El silencio en el templo era tan absoluto que se palpaba que el duelo no era sólo protocolario. Los espíritus estaban de luto. Manuel Alvear, en el altar, ayudaba con unción a mosén Alberto y su cabeza rapada infundía un extraño respeto.

Julio García llevaba años sin asistir a una ceremonia religiosa. No pudo evitar la comparación entre un funeral y un rito de iniciación. Miraba fijamente el féretro, a los pies del altar y las iniciales: C. E. L. Carmen Elgazu Letamendía… Letamendía! Hay apellidos que se arrinconan para siempre, incluso a la hora de la muerte.

La comitiva salió hacia el cementerio. La furgoneta, lenta como la noche en el piso de los Alvear. La familia detrás, Mateo, cojeando. Una gran multitud. Sólo hombres. Las mujeres se quedaron en el piso de la Rambla, ocupándolo por entero rezando el rosario.

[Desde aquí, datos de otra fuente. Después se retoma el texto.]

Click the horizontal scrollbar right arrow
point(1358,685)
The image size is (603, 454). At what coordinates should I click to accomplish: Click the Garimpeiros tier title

Una vez más el cementerio se convirtió en la gran noticia. Como cuando fue fusilado el comandante Martínez de Soria. Y el coronel Muñoz. Y mosén Francisco. Y César. Y José Alvear. Y los maquis. Aquél era el punto de cita de los gerundenses. Tarde o temprano todos se reunían allí, a contarse unos a otros su anecdotario y a jugar la última, la eterna, partida de dominó. Era una tarde radiante, que se prolongaba para dar tiempo al tiempo. Los panteones relucían, especialmente el de los padres de Jorge de Batlle y el destinado a la Voz de Alerta, a Carlota y al pequeño Augusto. Los cipreses no se movían. Sólo la Torre de Babel podía comparárseles. Paz recordó a su padre, muerto en Burgos y cesó de llorar. El camarada Montaraz -que por fin, después de discutirlo con María Fernanda, asistió- llevaba su uniforme falangista de gala y era como una mancha blanca que desentonaba del resto.

Los sepultureros, sin prisa, con la boina en la cabeza -sin la colilla en los labios-, emparedaron a Carmen Elgazu. La lápida ajustó plenamente: sólo unas paletadas en los bordes. Allá dentro quedaba para siempre aquella mujer que había parido tres hijos y había hecho feliz a un hombre cabal llamado Matías Alvear. Sus hermanos del Norte -Josefa, Mirentxu, Jaime y Lorenzo- llegarían al día siguiente. La muerte andaba más de prisa que los trenes.